** Work to complete **
Your answer is the lines below, exactly, from the one that contains "Task: Click the filter" through the one that contains "This screenshot has width=1137, height=982.", both included.

** The input **

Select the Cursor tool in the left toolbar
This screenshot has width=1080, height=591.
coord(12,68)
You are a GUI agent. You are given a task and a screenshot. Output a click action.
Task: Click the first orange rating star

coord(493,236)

--

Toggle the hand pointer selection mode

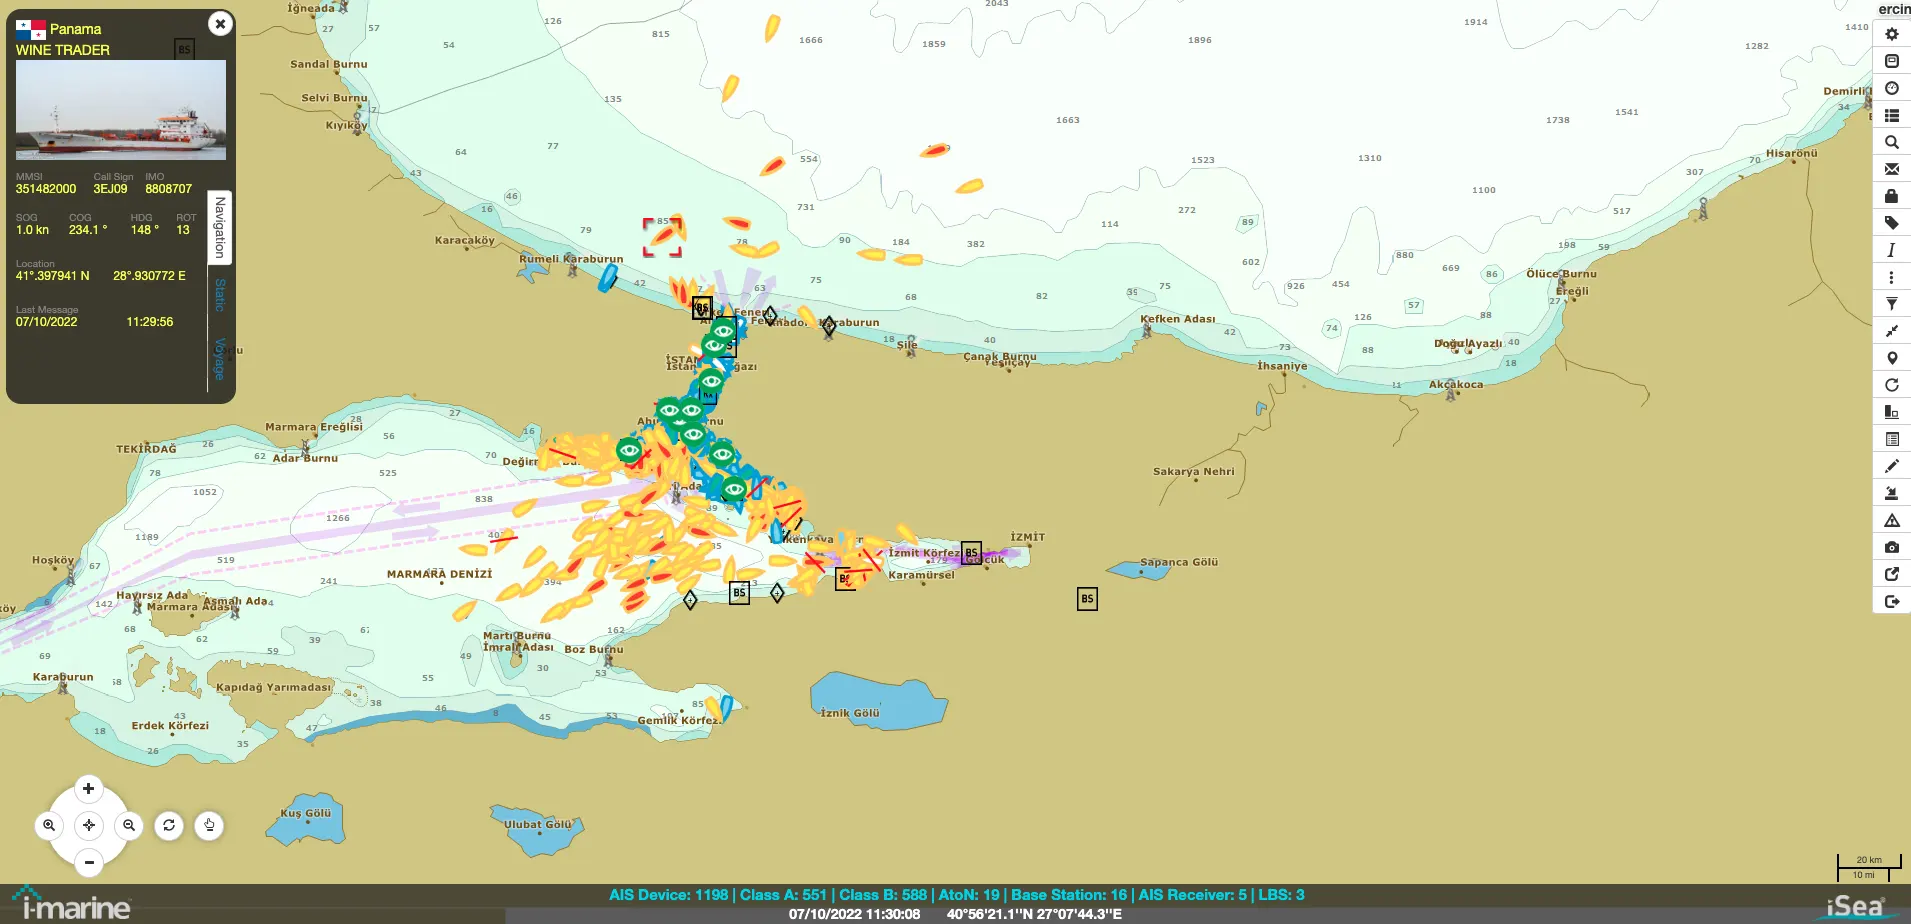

* * *

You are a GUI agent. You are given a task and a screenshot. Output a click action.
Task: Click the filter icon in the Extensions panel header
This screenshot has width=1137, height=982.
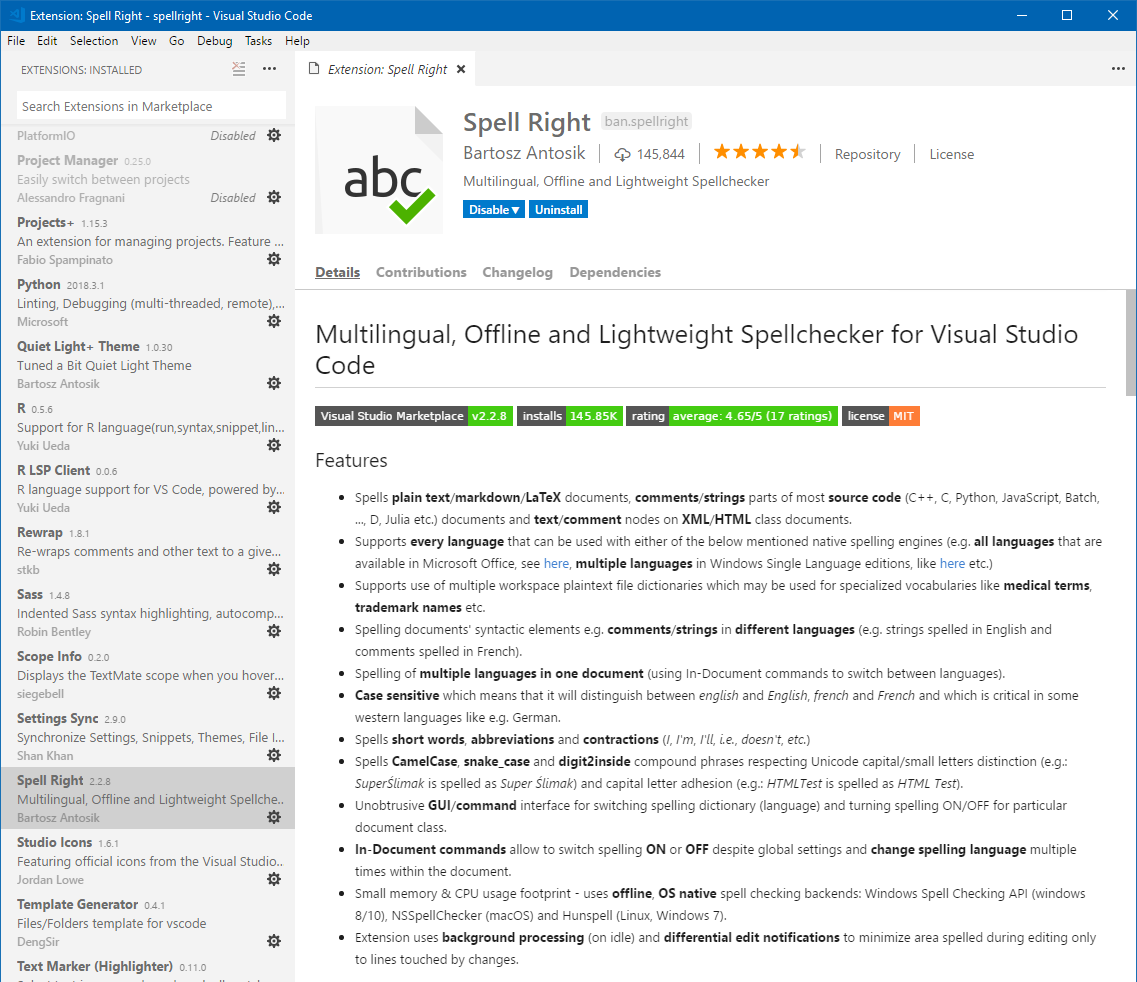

** Output for this task **
Task: Click the filter icon in the Extensions panel header
This screenshot has width=1137, height=982.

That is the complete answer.